We study the way in which environmental processes impact on living organisms, including humans, and the ways in which organisms modify their environments.

Photo of a dense forest

Our biological and ecological research covers all scales from the genetic and microscopic to the global, deals with plants, animals and micro-organisms, and examines the ecology of terrestrial, freshwater and marine systems. Our research includes field studies, and laboratory based work on invertebrates and plankton. It encompasses work that examines fundamental ecological principles, as well as addressing applied and management questions. Much of our research is international in scope, and includes projects in Amazonian Brazil, the Caribbean, and Asia. Members often work closely with conservation NGOs, international agencies, and government departments.
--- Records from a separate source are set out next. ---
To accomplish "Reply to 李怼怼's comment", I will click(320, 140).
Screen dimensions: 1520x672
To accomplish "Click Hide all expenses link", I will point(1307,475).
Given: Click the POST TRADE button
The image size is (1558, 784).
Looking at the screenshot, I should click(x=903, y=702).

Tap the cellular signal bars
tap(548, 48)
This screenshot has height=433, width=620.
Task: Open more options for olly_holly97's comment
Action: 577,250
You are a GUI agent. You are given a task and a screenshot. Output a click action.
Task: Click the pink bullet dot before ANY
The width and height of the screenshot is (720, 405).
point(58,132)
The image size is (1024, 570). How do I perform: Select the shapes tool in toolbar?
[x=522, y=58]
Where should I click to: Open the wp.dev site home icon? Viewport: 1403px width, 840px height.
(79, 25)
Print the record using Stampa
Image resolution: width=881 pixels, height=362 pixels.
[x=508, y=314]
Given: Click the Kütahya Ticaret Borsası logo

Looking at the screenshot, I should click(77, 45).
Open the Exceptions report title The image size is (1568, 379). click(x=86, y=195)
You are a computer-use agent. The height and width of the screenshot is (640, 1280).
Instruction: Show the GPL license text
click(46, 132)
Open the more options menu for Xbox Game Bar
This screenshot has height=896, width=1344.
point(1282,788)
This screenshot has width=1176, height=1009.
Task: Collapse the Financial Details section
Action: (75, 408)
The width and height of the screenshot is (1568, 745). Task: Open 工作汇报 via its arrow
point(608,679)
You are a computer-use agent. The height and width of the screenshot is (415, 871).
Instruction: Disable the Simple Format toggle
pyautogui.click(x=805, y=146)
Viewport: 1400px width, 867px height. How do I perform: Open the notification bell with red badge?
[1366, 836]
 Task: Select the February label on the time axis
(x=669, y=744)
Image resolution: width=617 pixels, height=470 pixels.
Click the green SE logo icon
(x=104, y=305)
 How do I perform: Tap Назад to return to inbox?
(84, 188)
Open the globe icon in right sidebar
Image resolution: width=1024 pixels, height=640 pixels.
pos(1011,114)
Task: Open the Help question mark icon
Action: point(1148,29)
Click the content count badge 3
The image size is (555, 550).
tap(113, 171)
The work of the group focuses on two major areas:
(i) the response of ecological systems to the drivers of environmental change, particularly in relation to climate, pollution, anthropogenic land use change and over-exploitation; 
(ii) the role of biological processes in the delivery of key ecosystem goods and services. Climate change related research includes direct impacts such as the effects of changes in hurricane frequency and sea surface temperatures on coral reefs, the physiological and dispersal responses of invertebrates to changing temperatures, and the role of biological processes in key ocean-atmosphere interactions.

Our research topics include:

  • Population dynamics and life history biology, and the influence of environmental fluctuations and environmental and climatic change on these;
  • The impacts of pollution on terrestrial, freshwater and marine systems, and methods to remediate contaminated land;
  • Landscape ecology and conservation, with a particular focus on temperate and tropical forests
  • Mammal and avian ecology and conservation.
  • Biological oceanography and the links between biogeochemical cycling and plankton ecology and ecophysiology

We collaborate with researchers within the School in a number of areas, for example with chemists to examine the impact of pollutants on terrestrial, freshwater and marine systems and the contributions of living organisms to biogeochemical cycling. In landscape ecology, we collaborate with social scientists on work involving Geographical Information Systems (GIS) and also  on a number of issues at the interface between ecology and environmental management of coastal zones.

Research in ecology and evolutionary biology also takes place in the School of Biological Sciences and the Centre for Ecology, Evolution and Conservation (CEEC) brings together research and teaching activities within a number of Schools. Our external collaborators include the British Trust for Ornithology, the RSPB, the John Innes Centre, CEFAS and the Plymouth Marine Laboratory. We are also members of the NERC funded UK Population Biology Network (UKpopNET), which is a collaboration between six of the UK's leading groups of ecologists and evolutionary biologists.

We take on a number of research students every year, and welcome enquiries from potential PhD applicants and visitors. We also contribute to the teaching of the MSc in Applied Ecology and Conservation.

Members of faculty contribute to editing several scientific journals, including: Plant Species Biology, PloS Biology, Biotropica, Nature and Society, Primates, Natureza & Sociedade, Ecology and Society, and Frontiers in Ecology and Environment.